Carza stared at her. Lirana stared back, challenging her, demanding some form of judgement. Her hands were red, not from blood, but from where she'd scrubbed them until the skin was on the verge of breaking. Carza didn't challenge her. No moral judgements about whether it was right to beat a man to death. He'd killed Cam. He would've gone for the others. She'd barely even known him, but... he wouldn't have been in this city if she hadn't hired him. If he wasn't hired, he'd have remained in ALD IOM, in a city which, by her estimations, was just south of perfect. She'd dragged him away from that to come on her own wild goose chase, and like that, he'd just been... snuffed out. Because someone went insane in a bar and decided to turn violent.
...or was it?
...maybe... maybe something else was going on.

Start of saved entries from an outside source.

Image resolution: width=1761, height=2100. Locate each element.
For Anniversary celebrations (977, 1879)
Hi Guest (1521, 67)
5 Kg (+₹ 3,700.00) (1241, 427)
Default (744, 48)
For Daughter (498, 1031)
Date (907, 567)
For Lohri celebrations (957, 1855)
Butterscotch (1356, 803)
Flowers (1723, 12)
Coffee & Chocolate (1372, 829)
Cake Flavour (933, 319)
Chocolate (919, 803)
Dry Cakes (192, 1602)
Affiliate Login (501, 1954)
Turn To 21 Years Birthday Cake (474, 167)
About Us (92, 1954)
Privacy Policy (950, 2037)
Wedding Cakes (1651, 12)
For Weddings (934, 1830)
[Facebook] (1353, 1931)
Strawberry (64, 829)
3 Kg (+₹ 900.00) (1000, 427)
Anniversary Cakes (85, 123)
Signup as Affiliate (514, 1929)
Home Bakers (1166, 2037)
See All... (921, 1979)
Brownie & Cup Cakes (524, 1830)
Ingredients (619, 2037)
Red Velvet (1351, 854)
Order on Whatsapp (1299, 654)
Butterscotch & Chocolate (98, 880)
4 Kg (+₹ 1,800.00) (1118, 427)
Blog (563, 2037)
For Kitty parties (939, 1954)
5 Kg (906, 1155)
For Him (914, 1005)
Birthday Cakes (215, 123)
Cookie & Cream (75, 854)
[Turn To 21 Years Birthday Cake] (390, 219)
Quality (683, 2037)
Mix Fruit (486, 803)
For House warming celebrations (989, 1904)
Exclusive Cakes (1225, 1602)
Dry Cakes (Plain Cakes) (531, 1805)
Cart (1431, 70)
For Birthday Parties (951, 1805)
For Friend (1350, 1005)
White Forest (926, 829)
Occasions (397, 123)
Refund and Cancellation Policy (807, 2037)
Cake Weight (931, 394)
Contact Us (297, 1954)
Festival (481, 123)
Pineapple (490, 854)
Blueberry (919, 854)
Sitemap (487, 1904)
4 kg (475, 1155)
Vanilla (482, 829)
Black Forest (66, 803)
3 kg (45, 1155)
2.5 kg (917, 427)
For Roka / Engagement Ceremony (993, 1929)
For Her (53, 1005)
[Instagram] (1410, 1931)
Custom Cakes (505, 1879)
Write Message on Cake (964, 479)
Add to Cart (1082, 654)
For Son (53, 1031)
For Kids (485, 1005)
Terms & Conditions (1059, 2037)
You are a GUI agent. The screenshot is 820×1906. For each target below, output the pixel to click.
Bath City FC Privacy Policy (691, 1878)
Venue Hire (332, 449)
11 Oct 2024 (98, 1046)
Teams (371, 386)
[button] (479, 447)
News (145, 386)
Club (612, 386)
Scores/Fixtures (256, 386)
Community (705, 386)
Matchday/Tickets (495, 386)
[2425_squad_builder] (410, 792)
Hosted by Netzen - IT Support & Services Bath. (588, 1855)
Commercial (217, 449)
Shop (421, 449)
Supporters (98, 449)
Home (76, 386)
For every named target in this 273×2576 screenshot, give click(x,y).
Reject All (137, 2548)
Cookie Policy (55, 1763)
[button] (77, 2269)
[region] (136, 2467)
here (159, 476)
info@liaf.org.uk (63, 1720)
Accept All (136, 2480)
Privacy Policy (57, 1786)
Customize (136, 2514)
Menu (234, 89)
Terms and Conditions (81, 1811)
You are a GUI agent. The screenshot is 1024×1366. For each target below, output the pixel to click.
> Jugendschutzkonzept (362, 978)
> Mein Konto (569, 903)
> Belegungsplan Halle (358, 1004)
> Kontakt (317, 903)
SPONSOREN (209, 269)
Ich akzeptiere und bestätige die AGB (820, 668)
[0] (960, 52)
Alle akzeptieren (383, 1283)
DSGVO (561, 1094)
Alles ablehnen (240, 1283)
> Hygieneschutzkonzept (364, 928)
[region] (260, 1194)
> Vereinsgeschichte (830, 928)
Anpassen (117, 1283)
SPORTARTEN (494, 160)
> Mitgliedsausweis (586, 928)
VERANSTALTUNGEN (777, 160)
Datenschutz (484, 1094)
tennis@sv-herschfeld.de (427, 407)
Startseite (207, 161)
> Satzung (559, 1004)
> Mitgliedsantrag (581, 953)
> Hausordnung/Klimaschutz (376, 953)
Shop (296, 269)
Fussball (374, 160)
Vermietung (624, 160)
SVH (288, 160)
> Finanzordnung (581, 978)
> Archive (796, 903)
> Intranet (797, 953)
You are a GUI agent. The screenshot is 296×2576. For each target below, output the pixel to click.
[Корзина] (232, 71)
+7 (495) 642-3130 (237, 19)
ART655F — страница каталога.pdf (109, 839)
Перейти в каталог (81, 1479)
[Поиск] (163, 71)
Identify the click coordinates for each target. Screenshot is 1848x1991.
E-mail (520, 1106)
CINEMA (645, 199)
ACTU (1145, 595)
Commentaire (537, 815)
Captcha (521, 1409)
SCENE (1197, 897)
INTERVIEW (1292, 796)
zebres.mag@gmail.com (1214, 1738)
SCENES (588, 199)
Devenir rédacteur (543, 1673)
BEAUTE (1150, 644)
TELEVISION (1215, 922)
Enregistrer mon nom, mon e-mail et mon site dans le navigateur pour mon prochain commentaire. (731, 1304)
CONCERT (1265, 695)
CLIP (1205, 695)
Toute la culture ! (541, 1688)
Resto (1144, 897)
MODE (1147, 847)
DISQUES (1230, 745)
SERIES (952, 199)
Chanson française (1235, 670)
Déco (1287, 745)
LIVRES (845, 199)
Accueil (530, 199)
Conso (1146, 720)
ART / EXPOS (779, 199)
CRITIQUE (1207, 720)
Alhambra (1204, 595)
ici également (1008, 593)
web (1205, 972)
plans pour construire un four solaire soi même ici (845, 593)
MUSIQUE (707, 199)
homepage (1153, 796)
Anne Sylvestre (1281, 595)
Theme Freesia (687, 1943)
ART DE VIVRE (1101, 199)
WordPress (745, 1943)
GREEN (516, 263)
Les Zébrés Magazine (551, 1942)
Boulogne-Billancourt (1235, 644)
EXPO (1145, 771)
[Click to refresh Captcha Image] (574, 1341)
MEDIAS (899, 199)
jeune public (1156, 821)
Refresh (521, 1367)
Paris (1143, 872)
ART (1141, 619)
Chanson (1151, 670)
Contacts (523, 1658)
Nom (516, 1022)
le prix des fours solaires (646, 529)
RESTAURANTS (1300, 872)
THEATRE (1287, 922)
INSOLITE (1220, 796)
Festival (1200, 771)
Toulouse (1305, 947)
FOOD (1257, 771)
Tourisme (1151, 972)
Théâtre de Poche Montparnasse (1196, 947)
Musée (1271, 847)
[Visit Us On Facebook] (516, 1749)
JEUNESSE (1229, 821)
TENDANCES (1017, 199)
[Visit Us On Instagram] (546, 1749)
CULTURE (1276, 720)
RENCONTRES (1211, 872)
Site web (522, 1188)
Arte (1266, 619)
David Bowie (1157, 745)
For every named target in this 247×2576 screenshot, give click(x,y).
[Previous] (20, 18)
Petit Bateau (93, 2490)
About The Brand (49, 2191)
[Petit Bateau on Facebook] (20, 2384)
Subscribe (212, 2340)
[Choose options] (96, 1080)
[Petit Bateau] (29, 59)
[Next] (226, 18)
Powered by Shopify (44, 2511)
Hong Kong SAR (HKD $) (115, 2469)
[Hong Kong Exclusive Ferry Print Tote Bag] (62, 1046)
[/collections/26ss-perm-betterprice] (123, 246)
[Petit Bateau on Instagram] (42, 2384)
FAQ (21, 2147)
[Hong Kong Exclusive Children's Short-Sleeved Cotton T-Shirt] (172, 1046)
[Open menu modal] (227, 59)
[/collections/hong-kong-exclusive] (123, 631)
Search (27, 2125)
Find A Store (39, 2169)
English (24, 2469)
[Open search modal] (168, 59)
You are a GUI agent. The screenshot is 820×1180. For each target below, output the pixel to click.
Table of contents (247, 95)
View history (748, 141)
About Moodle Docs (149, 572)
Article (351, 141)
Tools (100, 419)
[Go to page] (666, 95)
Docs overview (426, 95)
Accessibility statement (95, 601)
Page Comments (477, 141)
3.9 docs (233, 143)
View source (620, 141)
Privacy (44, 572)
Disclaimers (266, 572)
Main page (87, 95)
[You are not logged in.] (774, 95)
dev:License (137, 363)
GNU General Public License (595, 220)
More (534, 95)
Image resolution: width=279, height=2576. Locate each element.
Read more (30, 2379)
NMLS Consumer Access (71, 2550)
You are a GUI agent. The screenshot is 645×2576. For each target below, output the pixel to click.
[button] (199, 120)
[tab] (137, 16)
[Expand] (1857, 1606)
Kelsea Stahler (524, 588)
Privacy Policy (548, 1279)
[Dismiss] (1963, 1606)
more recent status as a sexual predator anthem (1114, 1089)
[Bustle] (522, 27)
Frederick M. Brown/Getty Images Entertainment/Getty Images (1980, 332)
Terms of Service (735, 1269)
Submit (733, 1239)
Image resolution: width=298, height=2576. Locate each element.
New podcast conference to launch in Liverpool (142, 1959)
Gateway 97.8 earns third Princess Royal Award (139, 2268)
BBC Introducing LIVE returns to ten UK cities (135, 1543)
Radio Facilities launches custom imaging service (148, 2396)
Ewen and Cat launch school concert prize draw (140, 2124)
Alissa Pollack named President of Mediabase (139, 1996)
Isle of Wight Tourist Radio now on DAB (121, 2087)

Paranoia crawled over her skin like a mass of insects. Had the Court of Salt done this? Or maybe the Sleepless? The latter, going against a foreigner who'd been going from... cat-house to cat-house, by Anthan's own admission. Or the former, going against any notions she had of basic courtly decency, resorting to common murder... but if they had, why would the man have been so dedicated to killing Cam, why wouldn't he have retreated? And... and... and the man, the local man, he'd said that he was beaten, too - how had that happened? She felt something in her gut. Something which made her feel very, very, very nervous indeed. The man at the treasury, Mr. Tskhyz, he'd said not to trust anyone. And the governor had said that the Court of Salt might be working with the Sleepless. Might be. Could be. Possibly. Too many uncertainties. Egg looked up suddenly, and slowly, deliberately placed his charms and trinkets back into his jacket pocket. His fists were raw where he'd clearly exchange blows with the madman. His eyes were flat and solemn.
"There is an address for a sister in Fidelizh. Any wages should be sent to her, as per his request."
Hull nodded shakily. Carza couldn't bring herself to disagree. She'd gotten him killed. She ought to pay his sister anything he was owed. It was all budgeted in. Founder, she was thinking about the budget when a man was dead. Egg was... was this how grief worked for him? She'd only known it once, and years ago, before she really understood it. Childish. Was this how adults grieved? Was her being a paranoid mess some kind of failure on her part? Anthan pinched the bridge of his nose, breathing heavily. He looked like he was still processing the event... and any remaining alcohol in his system. A second later, he looked up, eyes bloodshot. He sprawled backwards in his chair, legs stretching out across the floor as he slowly, carefully moved himself into a more comfortable position. He studied Carza and Hull. Studied them like he was memorising their features. What? Had something happened? She had a nightmarish image of the madman who killed Cam screaming something about the expedition, or something that planted doubts in the heads of the people she was going to rely on up in the mountains, and... and...
She spoke.
"We should leave. Soon. As soon as we have a guide."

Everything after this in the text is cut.